Weil Bund und Länder das Unheil kommen sahen, bauten sie in ihren letzten Corona-Beschluss eine "Notbremse". Nun halten sich immer mehr Landkreise nicht daran. Wie begründen sie das?

In Thüringen sind seit Montag wieder Kosmetik und Fußpflege erlaubt. Eine neue Verordnung, die zum Wochenstart in Kraft trat, erweitert das Angebot an Dienstleistungen im Freistaat auch um Solarien sowie Buchläden, Bibliotheken und Kinderschuhgeschäfte. Zwar gehen die Öffnungen mit strengen Auflagen einher – sie wirken dennoch fragwürdig angesichts hoher Infektionszahlen, für die doch eigentlich erst vor Kurzem eine "Notbremse" eingeführt wurde.

Thüringen mit einer Sieben-Tage-Inzidenz von aktuell 168 ist nur ein Beispiel, wie großzügig der von Bund und Ländern einhellig beschlossene Rückfallmechanismus inzwischen von einigen interpretiert wird. Mehrere Landkreise machten in den vergangenen Tagen Schlagzeilen, weil sie sich den Verordnungen ihrer jeweiligen Landesregierungen widersetzten bzw. sie in ihrem Sinne auslegten. Denn keineswegs ist der rechtliche Rahmen überall so klar abgesteckt worden, wie es der Bund-Länder-Beschluss einmal vorsah.

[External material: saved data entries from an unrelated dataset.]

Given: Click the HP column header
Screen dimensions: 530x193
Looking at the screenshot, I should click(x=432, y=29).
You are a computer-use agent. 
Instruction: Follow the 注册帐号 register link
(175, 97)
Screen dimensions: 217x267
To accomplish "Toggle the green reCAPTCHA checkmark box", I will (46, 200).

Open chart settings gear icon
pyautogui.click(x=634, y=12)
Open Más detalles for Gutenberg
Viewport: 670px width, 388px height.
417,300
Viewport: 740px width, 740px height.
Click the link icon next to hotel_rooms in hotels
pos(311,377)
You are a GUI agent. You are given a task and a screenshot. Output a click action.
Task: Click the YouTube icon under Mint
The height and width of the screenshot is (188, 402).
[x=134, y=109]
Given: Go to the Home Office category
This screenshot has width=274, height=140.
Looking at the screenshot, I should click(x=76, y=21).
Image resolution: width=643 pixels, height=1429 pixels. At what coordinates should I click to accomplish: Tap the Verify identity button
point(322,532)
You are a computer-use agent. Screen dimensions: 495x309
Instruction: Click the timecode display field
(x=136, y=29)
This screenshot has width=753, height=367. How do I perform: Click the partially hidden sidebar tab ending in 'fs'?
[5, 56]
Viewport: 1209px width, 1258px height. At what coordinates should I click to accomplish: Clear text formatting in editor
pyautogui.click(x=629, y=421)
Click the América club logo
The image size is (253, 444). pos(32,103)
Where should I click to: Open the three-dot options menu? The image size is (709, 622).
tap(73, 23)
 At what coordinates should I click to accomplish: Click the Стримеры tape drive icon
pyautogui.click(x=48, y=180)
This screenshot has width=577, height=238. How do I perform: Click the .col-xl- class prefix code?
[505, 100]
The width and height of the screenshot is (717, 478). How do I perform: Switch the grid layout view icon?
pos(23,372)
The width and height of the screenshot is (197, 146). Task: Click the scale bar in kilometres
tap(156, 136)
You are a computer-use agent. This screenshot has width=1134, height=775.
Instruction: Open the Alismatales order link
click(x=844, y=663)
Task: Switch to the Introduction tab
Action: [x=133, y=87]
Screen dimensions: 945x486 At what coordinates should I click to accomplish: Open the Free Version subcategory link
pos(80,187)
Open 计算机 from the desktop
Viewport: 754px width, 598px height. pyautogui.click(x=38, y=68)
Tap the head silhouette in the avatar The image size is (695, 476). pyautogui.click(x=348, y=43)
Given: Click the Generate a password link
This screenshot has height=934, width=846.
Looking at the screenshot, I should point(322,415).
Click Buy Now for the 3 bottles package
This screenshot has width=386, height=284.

Dabei lässt die Regelung, auf die sich die Ministerpräsidenten und die Bundeskanzlerin am 3. März geeinigt hatten, eigentlich keinen Spielraum für Interpretationen: Wo anhaltend mehr als 100 Neuinfektionen auf 100.000 Einwohner in sieben Tagen kommen – was Stand Montag in 117 Landkreisen und kreisfreien Städten der Fall war – greift die "Notbremse". Wörtlich heißt es im Beschluss:

"Steigt die 7-Tage-Inzidenz pro 100.000 Einwohnerinnen und Einwohner an drei aufeinander folgenden Tagen in einem Bundesland oder einer Region auf über 100, treten ab dem zweiten darauffolgenden Werktag die Regeln, die bis zum 7. März gegolten haben, wieder in Kraft (Notbremse). Danach wird die Möglichkeit zu privaten Zusammenkünften wieder auf den eigenen Haushalt und eine weitere Person beschränkt. Kinder bis 14 Jahre werden dabei nicht mitgezählt."

Wer ist zuständig?

Wenige Tage später ist der Beschluss in der Praxis bereits verwässert worden. Mehrere Landkreise, obwohl Corona-Hotspots, zogen nicht die "Notbremse", sondern verzögerten allenfalls ein bisschen das Tempo.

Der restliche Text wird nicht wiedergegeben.